Taking 1005 samples and assuming that each section of oplog contains approximately 5672862 records totaling to 1073741955 bytes

It apparently scans the oplog (we've set its size to 100GB) - and we see the iowait on 100%. But still, 50 minutes is a lot...

Anything we can do to speed things up?



 Comments   
Comment by Michael Cahill (Inactive) [ 21/Nov/16 ]

yonido, as explained above, MongoDB 3.2 samples the oplog to optimize truncation with WiredTiger. This process isn't inherently slow, but happens during startup so you may notice it more than slow reads via MMAPv1.

I'm going to close this now, the issue with slow reads from EBS is understood and documented by AWS, there isn't much we can do about it in MongoDB.

Comment by Yoni Douek [ 21/Nov/16 ]

Yep, this will be a workaround.
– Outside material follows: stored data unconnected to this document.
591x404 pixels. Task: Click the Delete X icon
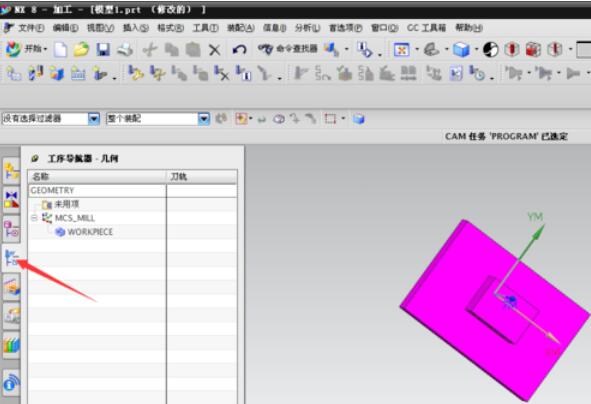[215, 50]
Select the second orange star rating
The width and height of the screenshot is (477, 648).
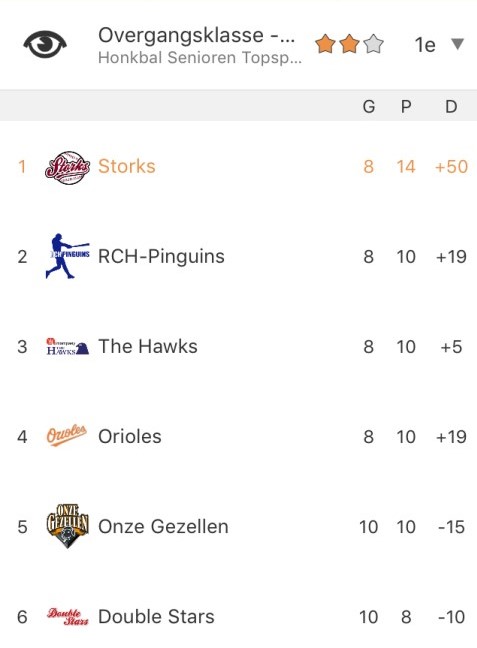point(350,44)
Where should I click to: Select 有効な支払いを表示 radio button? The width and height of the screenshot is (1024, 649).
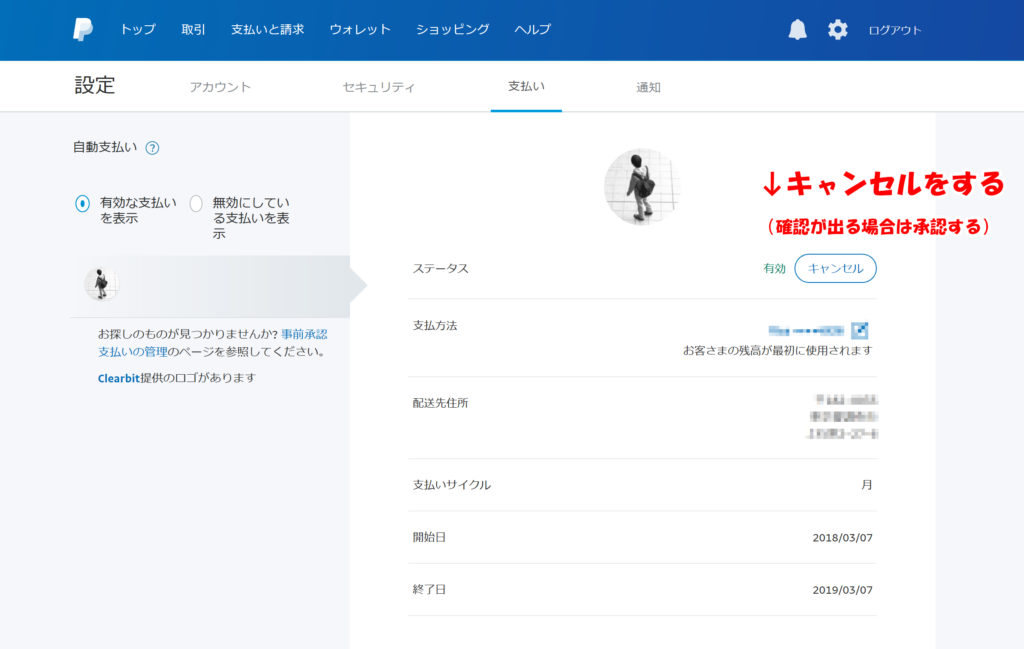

But I though you guys might be interested to see why it's x10 slower than mmap.

Comment by Michael Cahill (Inactive) [ 21/Nov/16 ]

yoni@appsee.com, if a warmup of the full EBS volume is too slow, one thing you could consider is following the AWS instructions to sequentially read through just the files in the database path for MongoDB.

In fact, if you get the filename from the wiredtiger.uri collection stats for the oplog, you could just fault in that file before starting MongoDB to avoid waiting on EBS.

Comment by Yoni Douek [ 17/Nov/16 ]

Thanks.
Attached. In this example it took ~15 min but sometimes it takes much more.

The EBS warm up process was taken into consideration when opening this ticket - we are aware that this affects the performance drastically. But when comparing cold disks in WT vs mmap - this is 10x slower. We are sure that pre-warming the EBS drive will help, but unfortunately this process make take several hours on large disks.

Comment by Michael Cahill (Inactive) [ 16/Nov/16 ]

Also, one cause of very slow I/O when starting MongoDB on an EBS volume created from a snapshot is described in the AWS docs Initialising Amazon EBS Volumes,

For a new volume created from a snapshot, you should read all the blocks that have data before using the volume.

If this applies to you, please try one of the steps recommended by AWS in the link above to see if that resolves the slow I/O.

Comment by Michael Cahill (Inactive) [ 16/Nov/16 ]

yoni@appsee.com, sorry to hear that you are experiencing this problem.

During this part of startup, MongoDB takes samples of the oplog, which involves random lookups in the WiredTiger btree that contains the oplog. Each lookup usually results in reading a single leaf page, so here that would mean about 1005 page reads. Even with slow spinning disks, that is not expected to take more than about 10 seconds.

Can you please attach the mongod log file (at least the section covering startup until this process is complete) and an archive of the diagnostic.data directory from your database path? That is a log of statistics that should help us understand whether there is something we can change in MongoDB to make this process faster.